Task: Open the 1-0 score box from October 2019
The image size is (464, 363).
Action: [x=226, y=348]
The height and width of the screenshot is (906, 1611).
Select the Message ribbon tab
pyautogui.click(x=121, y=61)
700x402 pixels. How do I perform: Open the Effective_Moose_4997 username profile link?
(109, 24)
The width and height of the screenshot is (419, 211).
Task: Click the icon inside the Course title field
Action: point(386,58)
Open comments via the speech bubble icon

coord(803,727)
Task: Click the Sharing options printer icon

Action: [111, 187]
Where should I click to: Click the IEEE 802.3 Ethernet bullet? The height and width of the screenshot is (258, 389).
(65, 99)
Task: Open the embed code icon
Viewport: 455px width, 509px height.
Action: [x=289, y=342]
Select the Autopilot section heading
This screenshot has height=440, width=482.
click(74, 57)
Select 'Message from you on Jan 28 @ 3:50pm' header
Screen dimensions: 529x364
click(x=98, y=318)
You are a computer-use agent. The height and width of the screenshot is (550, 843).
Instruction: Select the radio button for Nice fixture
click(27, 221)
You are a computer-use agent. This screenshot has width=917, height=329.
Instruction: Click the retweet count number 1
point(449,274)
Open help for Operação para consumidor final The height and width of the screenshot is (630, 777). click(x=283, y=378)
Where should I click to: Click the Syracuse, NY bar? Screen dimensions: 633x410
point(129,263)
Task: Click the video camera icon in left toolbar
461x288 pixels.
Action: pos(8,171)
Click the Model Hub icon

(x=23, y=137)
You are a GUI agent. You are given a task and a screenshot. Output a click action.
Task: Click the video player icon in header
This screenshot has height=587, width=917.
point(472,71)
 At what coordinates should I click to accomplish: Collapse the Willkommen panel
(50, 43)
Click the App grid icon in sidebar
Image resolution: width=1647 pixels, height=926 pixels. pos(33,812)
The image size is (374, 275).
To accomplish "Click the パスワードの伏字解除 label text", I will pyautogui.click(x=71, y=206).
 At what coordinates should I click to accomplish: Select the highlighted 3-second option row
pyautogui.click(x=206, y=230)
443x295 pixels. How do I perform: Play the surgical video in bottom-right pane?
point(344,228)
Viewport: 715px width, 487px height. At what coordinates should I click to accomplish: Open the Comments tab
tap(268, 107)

──────────

## What you are asked to do
In the entries above, identify every line with the word "agent". Copy those lines.

## Answer for the task
You are a computer-use agent. The height and width of the screenshot is (550, 843).
You are a computer-use agent. This screenshot has width=917, height=329.
You are a GUI agent. You are given a task and a screenshot. Output a click action.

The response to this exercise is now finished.